══ GIVEN DATA ══

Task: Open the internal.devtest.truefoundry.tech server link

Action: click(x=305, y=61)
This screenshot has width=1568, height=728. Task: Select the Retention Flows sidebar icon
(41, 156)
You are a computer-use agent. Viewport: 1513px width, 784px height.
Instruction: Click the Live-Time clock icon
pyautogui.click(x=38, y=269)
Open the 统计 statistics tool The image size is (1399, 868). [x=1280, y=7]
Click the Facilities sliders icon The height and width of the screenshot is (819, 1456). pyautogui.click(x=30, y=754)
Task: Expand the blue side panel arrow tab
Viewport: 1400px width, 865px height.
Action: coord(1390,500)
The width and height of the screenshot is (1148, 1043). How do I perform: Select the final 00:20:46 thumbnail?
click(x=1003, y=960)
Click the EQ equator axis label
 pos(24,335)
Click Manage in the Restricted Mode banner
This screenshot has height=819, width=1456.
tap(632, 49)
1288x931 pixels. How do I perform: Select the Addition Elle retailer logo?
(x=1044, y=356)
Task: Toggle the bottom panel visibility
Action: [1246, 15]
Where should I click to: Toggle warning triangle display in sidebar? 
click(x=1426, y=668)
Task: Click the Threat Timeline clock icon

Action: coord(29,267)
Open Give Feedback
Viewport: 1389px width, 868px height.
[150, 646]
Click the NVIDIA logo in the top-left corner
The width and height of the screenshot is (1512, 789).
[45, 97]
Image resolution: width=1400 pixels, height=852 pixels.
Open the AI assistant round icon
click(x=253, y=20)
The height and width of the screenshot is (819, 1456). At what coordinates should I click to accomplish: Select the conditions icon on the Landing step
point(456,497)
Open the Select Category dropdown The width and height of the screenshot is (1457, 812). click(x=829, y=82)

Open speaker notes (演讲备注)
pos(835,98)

═══

* [PROBLEM DETAILS] Exactly the lines from the one containing "1288x931 pixels. How" to the last line of the entries above must be duplicated, with both of those lines included and nothing more.

* [SOLUTION BELOW]
1288x931 pixels. How do I perform: Select the Addition Elle retailer logo?
(x=1044, y=356)
Task: Toggle the bottom panel visibility
Action: [1246, 15]
Where should I click to: Toggle warning triangle display in sidebar? 
click(x=1426, y=668)
Task: Click the Threat Timeline clock icon

Action: coord(29,267)
Open Give Feedback
Viewport: 1389px width, 868px height.
[150, 646]
Click the NVIDIA logo in the top-left corner
The width and height of the screenshot is (1512, 789).
[45, 97]
Image resolution: width=1400 pixels, height=852 pixels.
Open the AI assistant round icon
click(x=253, y=20)
The height and width of the screenshot is (819, 1456). At what coordinates should I click to accomplish: Select the conditions icon on the Landing step
point(456,497)
Open the Select Category dropdown The width and height of the screenshot is (1457, 812). click(x=829, y=82)

Open speaker notes (演讲备注)
pos(835,98)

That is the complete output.